Detroit Free Press Jeff Seidel column
Nov 19, 2012 (Detroit Free Press - McClatchy-Tribune Information Services via COMTEX) --
This week is all about tradition in the Big Ten.
It is Michigan vs. Ohio State.
It is Bo vs. Woody.
It is Carr vs. Tressel.
And now we are about to turn the page to the next chapter. In more ways than one.
This weekend will bring us the first matchup between Hoke and Meyer.
This is the best part of college football. One-name coaches. A huge rivalry game in November. And putting all the focus on the team, the team, the team.
This is what makes the Big Ten great. The history and tradition.
And now we hear that Maryland and Rutgers are about to join the Big Ten
Does that even sound right
This is what makes you hold your nose because it stinks so bad.
You know why they did it. It's about money. It's about making superconferences. It's about television, spreading the Big Ten Network into the Beltway and the Big Apple.
It might stink from a pure tradition point of view. But it also makes a lot of sense.
The days of Woody and Bo are long gone.
The addition of Maryland and Rutgers will make the Big Ten a 14-team superconference, even if it doesn't play super football.
It will keep the Big Ten on par with the SEC -- strictly from a branding point of view. Not on the field.
It will strengthen the Big Ten Network just by moving into more TV markets. And if the Big Ten Network makes more money, so do each of the schools. The Big Ten Network has turned into a giant ATM, spitting out millions of dollars, funding minor sports, keeping everybody smiling.
So it makes sense to expand into more markets. Strictly from a television point of view.
Maryland is a great school with a mediocre football team. So it's perfect for the Big Ten.
Rutgers is a great school that has a good football team. But it is not Alabama -- which makes it perfect for the Big Ten.
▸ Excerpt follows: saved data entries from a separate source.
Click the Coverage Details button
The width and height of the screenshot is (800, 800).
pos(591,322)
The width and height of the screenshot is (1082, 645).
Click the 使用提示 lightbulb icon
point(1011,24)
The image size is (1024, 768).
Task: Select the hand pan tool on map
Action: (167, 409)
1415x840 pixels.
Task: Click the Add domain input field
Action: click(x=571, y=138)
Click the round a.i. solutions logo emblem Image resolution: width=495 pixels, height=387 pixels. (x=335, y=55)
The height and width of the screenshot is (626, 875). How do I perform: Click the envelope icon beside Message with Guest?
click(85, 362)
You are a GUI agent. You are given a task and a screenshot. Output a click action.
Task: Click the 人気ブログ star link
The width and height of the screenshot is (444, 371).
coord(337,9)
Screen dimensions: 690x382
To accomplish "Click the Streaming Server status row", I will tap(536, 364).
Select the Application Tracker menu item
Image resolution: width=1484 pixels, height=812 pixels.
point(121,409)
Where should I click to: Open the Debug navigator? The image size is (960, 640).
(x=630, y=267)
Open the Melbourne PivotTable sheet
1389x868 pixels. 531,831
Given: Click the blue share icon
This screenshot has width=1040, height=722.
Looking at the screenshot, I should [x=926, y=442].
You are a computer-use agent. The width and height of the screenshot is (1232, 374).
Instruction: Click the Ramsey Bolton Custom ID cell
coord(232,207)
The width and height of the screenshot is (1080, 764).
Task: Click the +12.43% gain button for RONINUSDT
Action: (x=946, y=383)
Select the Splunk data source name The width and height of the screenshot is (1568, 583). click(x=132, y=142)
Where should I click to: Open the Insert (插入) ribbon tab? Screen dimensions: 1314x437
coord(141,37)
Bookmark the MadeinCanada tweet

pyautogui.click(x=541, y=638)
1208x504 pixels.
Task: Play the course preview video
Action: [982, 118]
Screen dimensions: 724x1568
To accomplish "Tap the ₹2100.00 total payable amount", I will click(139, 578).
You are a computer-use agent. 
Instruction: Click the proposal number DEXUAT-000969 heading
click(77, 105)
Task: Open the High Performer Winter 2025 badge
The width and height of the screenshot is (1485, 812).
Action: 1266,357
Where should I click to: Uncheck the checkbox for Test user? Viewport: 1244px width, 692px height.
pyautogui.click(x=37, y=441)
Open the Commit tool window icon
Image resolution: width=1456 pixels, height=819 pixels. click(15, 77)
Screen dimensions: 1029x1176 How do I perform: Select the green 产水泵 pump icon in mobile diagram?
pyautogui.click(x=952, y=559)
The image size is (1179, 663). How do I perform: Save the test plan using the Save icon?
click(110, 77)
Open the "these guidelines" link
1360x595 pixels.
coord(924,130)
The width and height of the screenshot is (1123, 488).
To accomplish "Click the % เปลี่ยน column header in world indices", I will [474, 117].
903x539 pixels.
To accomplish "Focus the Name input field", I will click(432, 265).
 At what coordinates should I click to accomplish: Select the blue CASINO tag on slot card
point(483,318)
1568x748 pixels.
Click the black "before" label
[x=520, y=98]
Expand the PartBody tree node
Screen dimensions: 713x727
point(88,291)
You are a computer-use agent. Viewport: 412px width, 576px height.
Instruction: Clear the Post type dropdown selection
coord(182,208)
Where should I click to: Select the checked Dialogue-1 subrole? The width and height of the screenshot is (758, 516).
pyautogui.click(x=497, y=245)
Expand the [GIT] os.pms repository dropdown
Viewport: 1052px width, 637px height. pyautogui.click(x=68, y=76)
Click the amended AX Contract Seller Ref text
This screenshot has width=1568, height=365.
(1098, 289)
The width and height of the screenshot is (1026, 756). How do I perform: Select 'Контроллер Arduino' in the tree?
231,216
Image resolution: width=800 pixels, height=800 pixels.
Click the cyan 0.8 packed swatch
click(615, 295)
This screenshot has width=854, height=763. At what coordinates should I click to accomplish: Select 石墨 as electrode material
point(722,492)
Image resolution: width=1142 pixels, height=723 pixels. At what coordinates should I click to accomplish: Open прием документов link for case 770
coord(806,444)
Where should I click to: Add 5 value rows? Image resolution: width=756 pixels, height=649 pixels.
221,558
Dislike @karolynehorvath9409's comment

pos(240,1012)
This is about football. Not basketball. Do you think the Maryland basketball program wanted to leave the ACC No way.
This has nothing to do with tradition.
It has nothing to do with student-athletes, although an argument could be made that some student-athletes will benefit in a trickle-down way, when all of the schools rake in more cash.
This has nothing to do with geography. This has nothing to do with making travel easier on the student-athletes.
It is about preserving and expanding the Big Ten's power.
And that is totally understandable.
In many ways, the Big Ten should be commended for being proactive. For being aggressive. But in this week, the week of Michigan vs. Ohio State, it just doesn't feel right.
This is about the money, the money, the money.
This is about the brand, the brand, the brand.
This is about the network, the network, the network.